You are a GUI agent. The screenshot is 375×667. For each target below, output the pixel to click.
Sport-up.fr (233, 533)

━━━

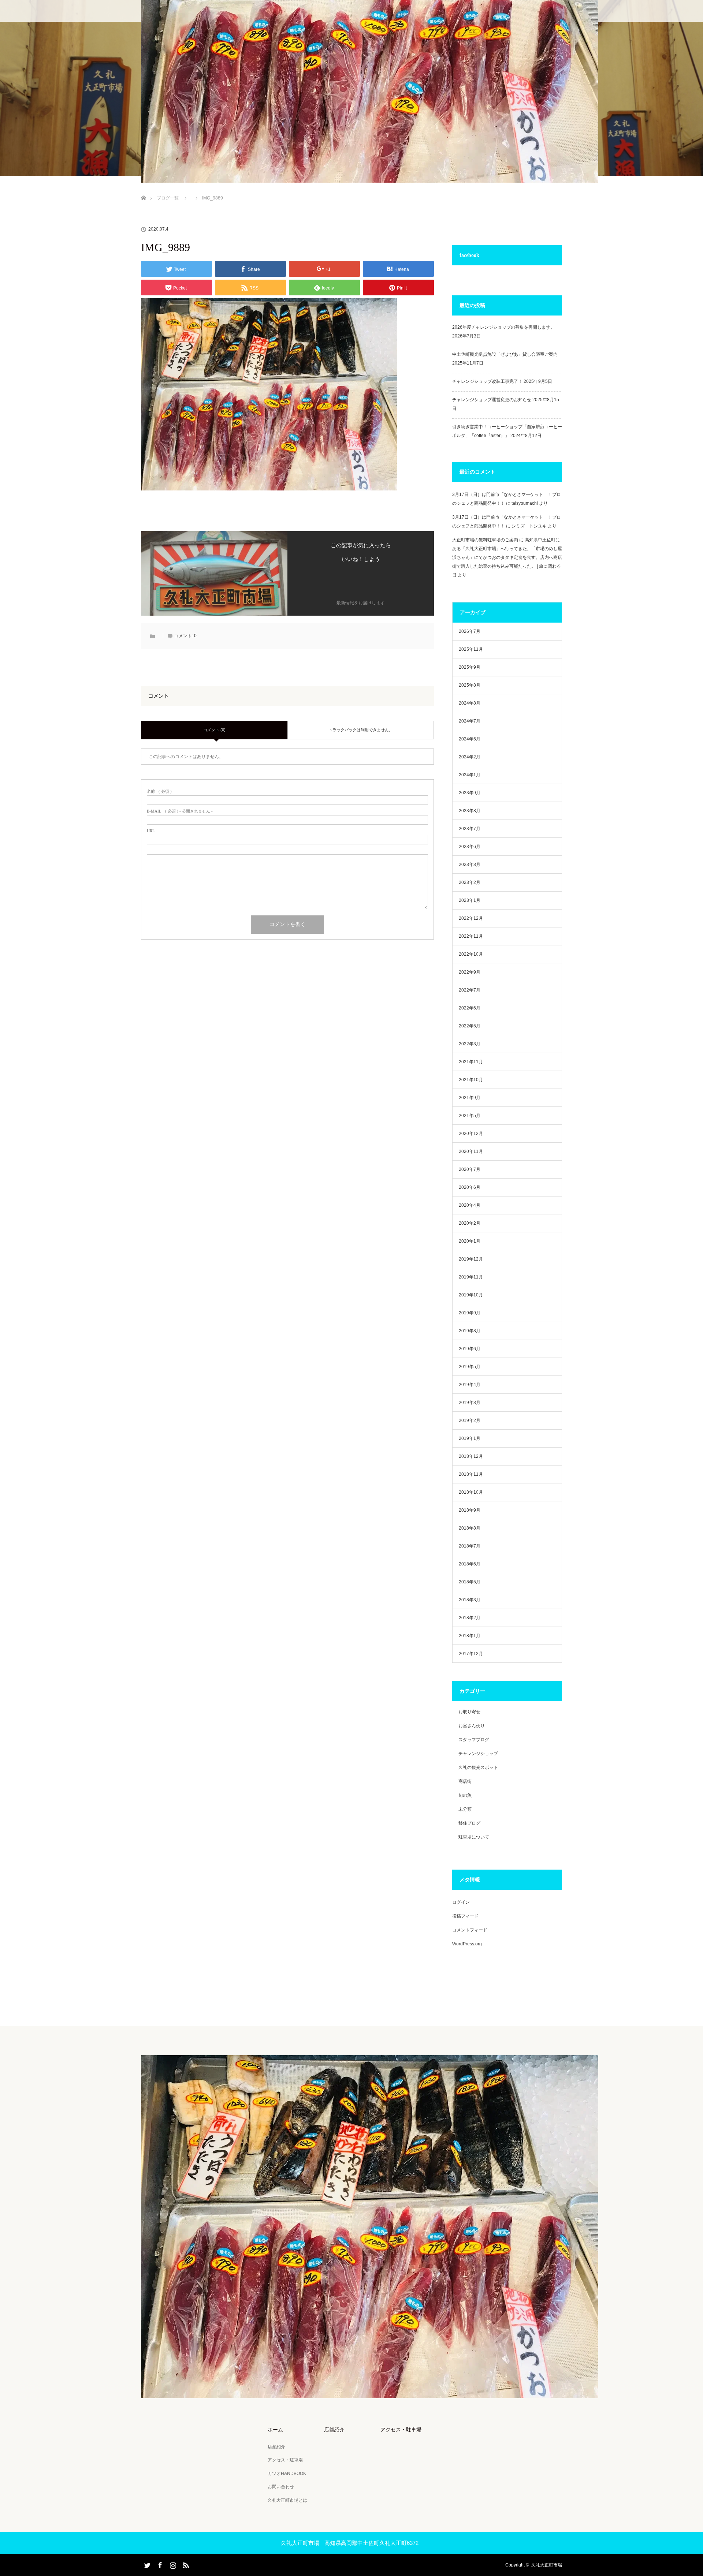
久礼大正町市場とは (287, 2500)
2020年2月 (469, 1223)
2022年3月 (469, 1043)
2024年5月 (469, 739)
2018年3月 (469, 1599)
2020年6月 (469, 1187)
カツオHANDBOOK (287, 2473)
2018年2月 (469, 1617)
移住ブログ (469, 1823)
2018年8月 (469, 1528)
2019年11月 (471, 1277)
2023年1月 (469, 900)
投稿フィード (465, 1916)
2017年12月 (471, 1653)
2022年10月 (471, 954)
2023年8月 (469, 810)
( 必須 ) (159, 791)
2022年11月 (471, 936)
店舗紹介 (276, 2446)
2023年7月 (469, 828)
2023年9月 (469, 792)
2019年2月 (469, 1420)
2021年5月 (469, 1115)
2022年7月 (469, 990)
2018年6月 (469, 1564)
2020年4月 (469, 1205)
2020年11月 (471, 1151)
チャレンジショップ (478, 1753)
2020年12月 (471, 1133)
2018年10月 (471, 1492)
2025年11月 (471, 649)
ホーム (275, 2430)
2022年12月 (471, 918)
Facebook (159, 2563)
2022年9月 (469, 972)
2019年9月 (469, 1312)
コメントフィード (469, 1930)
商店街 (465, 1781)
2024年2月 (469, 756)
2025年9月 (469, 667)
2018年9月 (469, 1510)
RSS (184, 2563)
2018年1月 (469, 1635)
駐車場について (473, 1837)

━━━

The lines to extract from the data above begin with the line containing "投稿フィード (465, 1916)" and end with the line containing "駐車場について (473, 1837)". Extract them exactly, including both.

投稿フィード (465, 1916)
2017年12月 (471, 1653)
2022年10月 (471, 954)
2023年8月 (469, 810)
( 必須 ) (159, 791)
2022年11月 (471, 936)
店舗紹介 (276, 2446)
2023年7月 (469, 828)
2023年9月 (469, 792)
2019年2月 (469, 1420)
2021年5月 (469, 1115)
2022年7月 (469, 990)
2018年6月 (469, 1564)
2020年4月 (469, 1205)
2020年11月 (471, 1151)
チャレンジショップ (478, 1753)
2020年12月 (471, 1133)
2018年10月 (471, 1492)
2025年11月 (471, 649)
ホーム (275, 2430)
2022年12月 (471, 918)
Facebook (159, 2563)
2022年9月 (469, 972)
2019年9月 (469, 1312)
コメントフィード (469, 1930)
商店街 (465, 1781)
2024年2月 (469, 756)
2025年9月 (469, 667)
2018年9月 (469, 1510)
RSS (184, 2563)
2018年1月 (469, 1635)
駐車場について (473, 1837)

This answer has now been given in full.